◆ INSTRUCTIONS TO FOLLOW: Write the next part of the article on baby boomers reaching financial freedom by 60, starting after its last sentence.

◆ PASSAGE PROVIDED:
Alan Rickman and David Bowie had a few things in common (in addition to being likable and talented British entertainers). They achieved a state of financial independence well before “retirement” age, worked because they wanted to and died way too soon.
For a year, I’ve been writing about ways in which baby boomers could shift things in their lives to achieve a state of financial freedom by age 60. But what would you do differently if you knew your life might end at 70? If you’re feeling a bit less invincible right now, here is a recap of my favorite ideas from the past year.
1. Change Your Career
Love it or leave it—your career, that is. Rickman and Bowie worked because they enjoyed it, not from a sense of financial obligation (their most recent net worth figures confirmed my curiosity). They both had the kind of career that could easily last for another two decades. Bowie released an album (pretty good, I might add) just days before dying, and Rickman is slated to have several posthumous movie releases.
Is there a business idea or career chapter that you’re itching to pursue? One where you’d have a deep sense of regret if it never happened? As I touched upon in Stop Saving for Retirement, making the shift to a lower-paying job is feasible, even if you live well past 70, as long as you’re willing to work a bit longer in the new job.
2. Downsize Your Home
If your house equity makes up a sizable portion of your net worth, you may want to entertain ways in which you could access it. Why? Because that equity can’t be converted to cash flow unless you tap into it in some way (selling and becoming a renter, downsizing, etc.). As written in Less House, More Experiences, people are choosing to live more simply in order to have more resources for other things, such as travel.

◆ EXCERPTED RECORDS:
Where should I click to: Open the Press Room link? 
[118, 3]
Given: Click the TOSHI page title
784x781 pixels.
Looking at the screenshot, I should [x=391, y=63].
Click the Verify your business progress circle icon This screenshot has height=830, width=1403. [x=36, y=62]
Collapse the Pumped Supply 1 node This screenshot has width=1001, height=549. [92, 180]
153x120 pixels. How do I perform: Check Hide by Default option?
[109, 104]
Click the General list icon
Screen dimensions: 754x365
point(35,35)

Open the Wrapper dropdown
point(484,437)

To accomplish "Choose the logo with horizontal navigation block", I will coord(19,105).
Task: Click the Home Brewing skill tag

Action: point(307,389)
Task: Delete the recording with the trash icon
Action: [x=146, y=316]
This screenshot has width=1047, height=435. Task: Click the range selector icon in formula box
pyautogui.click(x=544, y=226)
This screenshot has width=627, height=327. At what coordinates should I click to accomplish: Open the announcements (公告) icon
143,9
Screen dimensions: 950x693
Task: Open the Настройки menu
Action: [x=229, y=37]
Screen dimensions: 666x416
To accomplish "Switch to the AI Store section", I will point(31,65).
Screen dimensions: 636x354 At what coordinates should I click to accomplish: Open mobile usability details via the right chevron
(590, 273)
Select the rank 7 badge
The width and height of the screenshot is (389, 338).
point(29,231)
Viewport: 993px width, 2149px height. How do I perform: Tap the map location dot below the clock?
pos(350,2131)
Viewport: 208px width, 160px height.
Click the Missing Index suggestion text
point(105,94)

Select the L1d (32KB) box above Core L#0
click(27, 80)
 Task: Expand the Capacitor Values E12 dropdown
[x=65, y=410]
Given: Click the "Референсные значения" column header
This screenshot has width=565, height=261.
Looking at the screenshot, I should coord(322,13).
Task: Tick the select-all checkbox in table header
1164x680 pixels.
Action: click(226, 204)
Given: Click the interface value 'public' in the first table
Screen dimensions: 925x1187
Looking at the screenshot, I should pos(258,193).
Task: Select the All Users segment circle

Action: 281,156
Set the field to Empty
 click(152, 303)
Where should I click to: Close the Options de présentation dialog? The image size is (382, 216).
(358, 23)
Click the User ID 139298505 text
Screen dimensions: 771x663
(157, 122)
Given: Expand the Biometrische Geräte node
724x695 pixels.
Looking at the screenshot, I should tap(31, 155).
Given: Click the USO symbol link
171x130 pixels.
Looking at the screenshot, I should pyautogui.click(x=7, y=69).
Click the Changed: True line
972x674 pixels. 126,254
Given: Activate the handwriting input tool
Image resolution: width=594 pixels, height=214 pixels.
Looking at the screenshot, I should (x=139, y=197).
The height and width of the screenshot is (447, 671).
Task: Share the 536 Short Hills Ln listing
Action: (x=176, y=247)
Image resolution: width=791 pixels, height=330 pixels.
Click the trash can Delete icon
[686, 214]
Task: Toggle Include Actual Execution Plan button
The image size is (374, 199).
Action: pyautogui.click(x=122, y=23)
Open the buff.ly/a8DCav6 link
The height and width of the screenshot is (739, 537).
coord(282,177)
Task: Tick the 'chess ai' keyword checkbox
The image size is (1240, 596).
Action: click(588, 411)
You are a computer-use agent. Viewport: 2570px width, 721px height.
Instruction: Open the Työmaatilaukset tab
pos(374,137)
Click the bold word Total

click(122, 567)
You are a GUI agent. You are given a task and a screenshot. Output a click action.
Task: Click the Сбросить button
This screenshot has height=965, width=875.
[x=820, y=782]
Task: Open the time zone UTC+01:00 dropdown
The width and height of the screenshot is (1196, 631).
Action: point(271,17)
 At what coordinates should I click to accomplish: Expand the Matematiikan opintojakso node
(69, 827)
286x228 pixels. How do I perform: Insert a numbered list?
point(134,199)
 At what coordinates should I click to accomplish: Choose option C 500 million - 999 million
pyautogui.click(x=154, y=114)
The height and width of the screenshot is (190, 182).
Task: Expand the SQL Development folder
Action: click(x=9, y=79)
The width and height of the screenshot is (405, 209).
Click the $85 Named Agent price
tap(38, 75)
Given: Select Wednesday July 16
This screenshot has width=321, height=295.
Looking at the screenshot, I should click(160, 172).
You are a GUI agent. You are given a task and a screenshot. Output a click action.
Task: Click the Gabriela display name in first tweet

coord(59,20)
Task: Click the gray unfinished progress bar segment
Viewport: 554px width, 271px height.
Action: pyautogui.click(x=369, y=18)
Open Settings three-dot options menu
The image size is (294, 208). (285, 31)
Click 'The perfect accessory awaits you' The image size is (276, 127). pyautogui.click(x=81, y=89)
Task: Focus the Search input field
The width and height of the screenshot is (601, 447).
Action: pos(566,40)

◆ REPLY TO THE TASK:
The roots you have in your current city may have grown stronger over time (friends, colleagues, community, etc.), but is that reason enough to stay put forever? As I wrote in Final Home Destination and Living Abroad, relocating to a city or country with a lower cost of living may allow for increased future spending and/or help you reach a state of financial independence sooner. I’m sure that your friends will let you visit.
4. Declutter Your Life
One man’s trash really can be another man’s treasure. Is your “stuff” getting its “highest and best use,” as successful corporate folks like to say? If someone else would use and enjoy it more than you, isn’t that reason enough to let go? Remember that your things are living rent-free. If you like the idea of downsizing your home, there’s no better time to take inventory of the things you won’t use and enjoy within the next one or two years. That’s even more space you won’t need in your next home.
5. Prepare to Die (Estate Plan)
Unlike David Bowie, Alan Rickman’s battle against cancer was quite short. I can’t fathom the idea of having to worry about updating my estate plan (will, trust, medical directives, etc.) when I’m in my final months of life. Plan for your death while you’re still in a good mood, and make sure that your estate reflects your current wishes.
I’ll leave you with my favorite quote from the movie Kung Fu Panda: “Yesterday is history, tomorrow is a mystery, but today is a gift. That’s why they call it the present.”